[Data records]
»»

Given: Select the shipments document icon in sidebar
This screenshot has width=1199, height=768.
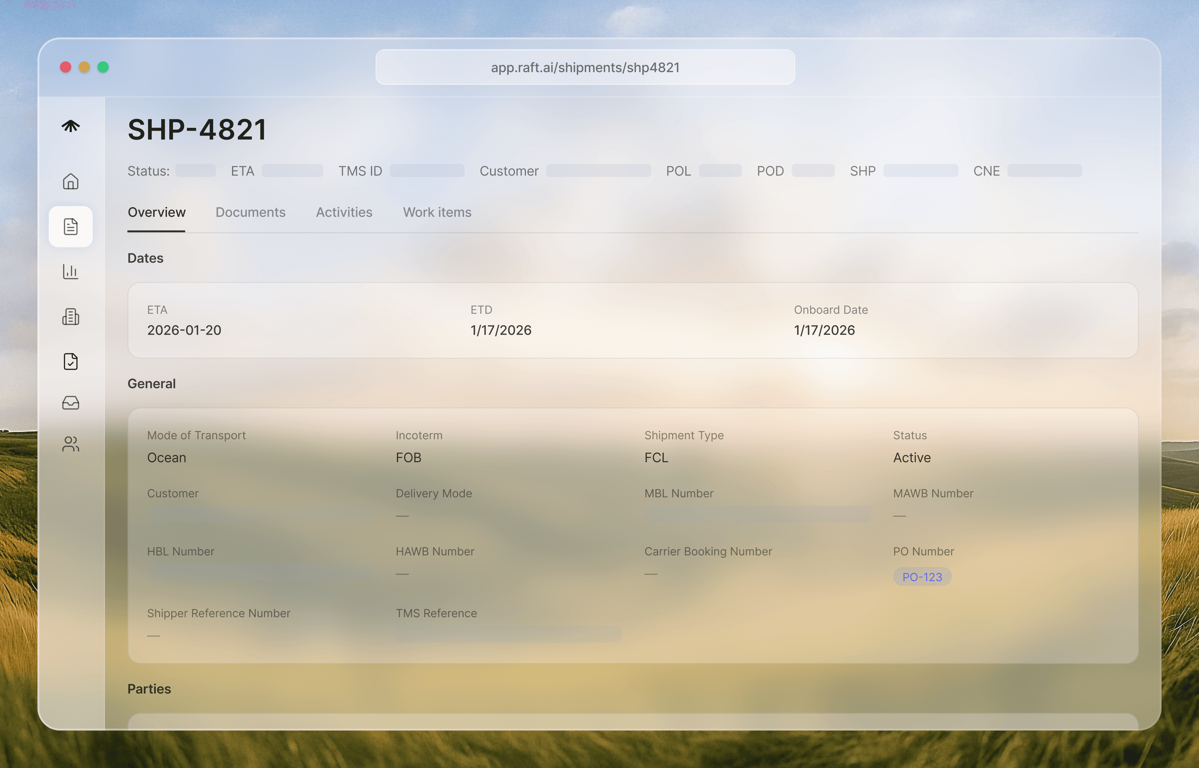Looking at the screenshot, I should [x=70, y=226].
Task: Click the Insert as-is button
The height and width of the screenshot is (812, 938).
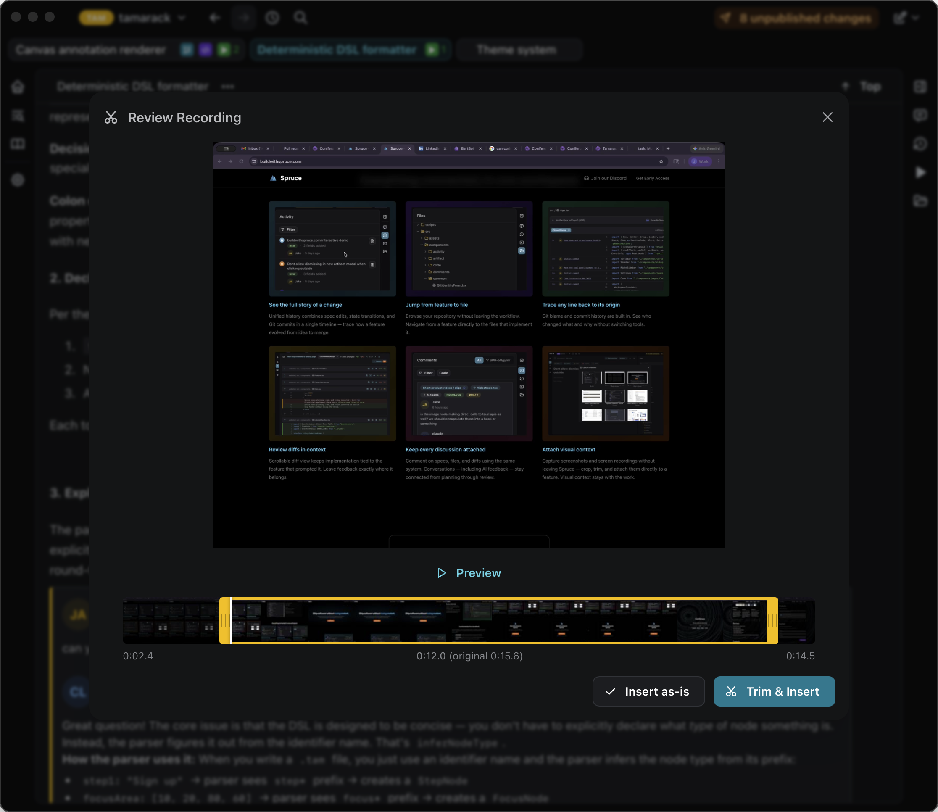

««

▶ [WHAT YOU ARE ASKED TO DO]: Every line from the one bearing "Task: Click the Insert as-is button" through the end of the data above must be output exactly, and no picture may appear.

▶ [RESULT OF THE TASK]:
Task: Click the Insert as-is button
The height and width of the screenshot is (812, 938).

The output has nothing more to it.